Stored data entries:
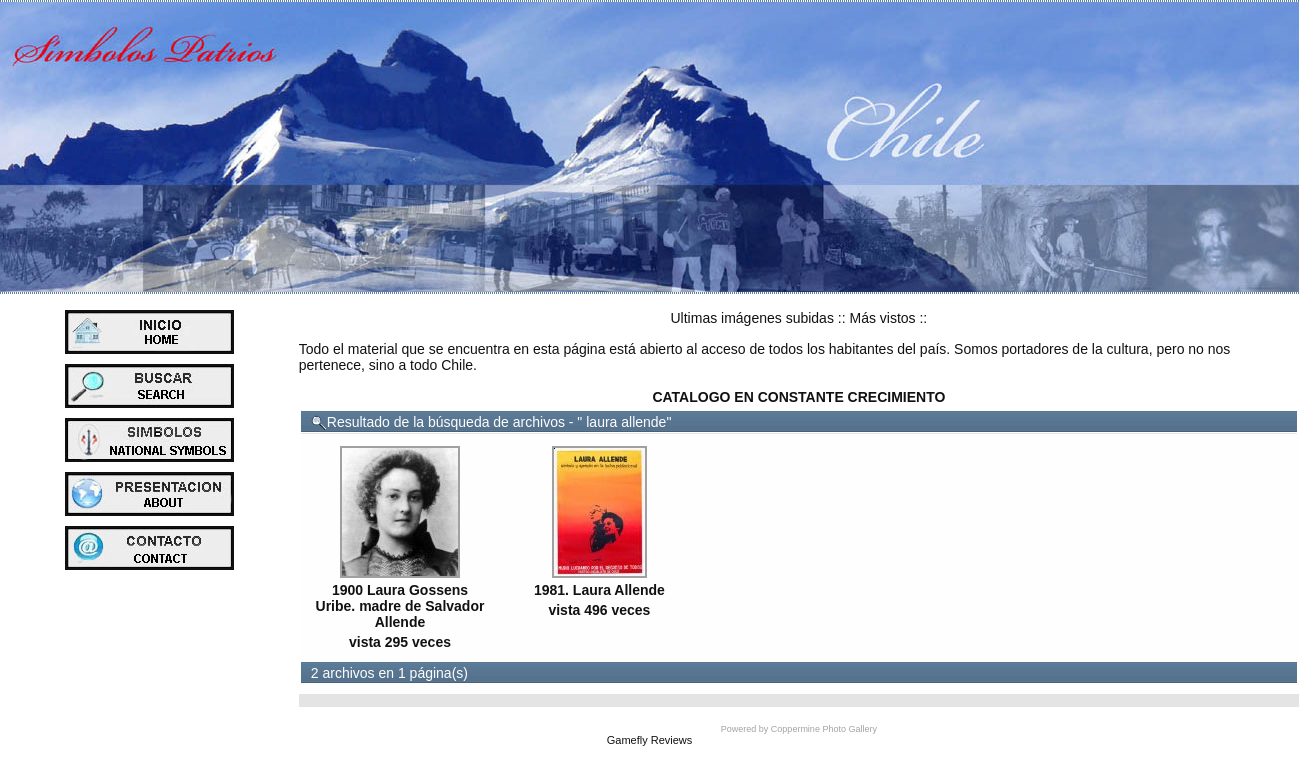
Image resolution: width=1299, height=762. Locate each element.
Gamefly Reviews (650, 740)
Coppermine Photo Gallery (824, 729)
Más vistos (882, 318)
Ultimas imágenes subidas (752, 318)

* [Work instructions]
Print every line of the data exactly. Pictures do not belong in the copy.

* [Solution to the exercise]
Image resolution: width=1299, height=762. Locate each element.
Gamefly Reviews (650, 740)
Coppermine Photo Gallery (824, 729)
Más vistos (882, 318)
Ultimas imágenes subidas (752, 318)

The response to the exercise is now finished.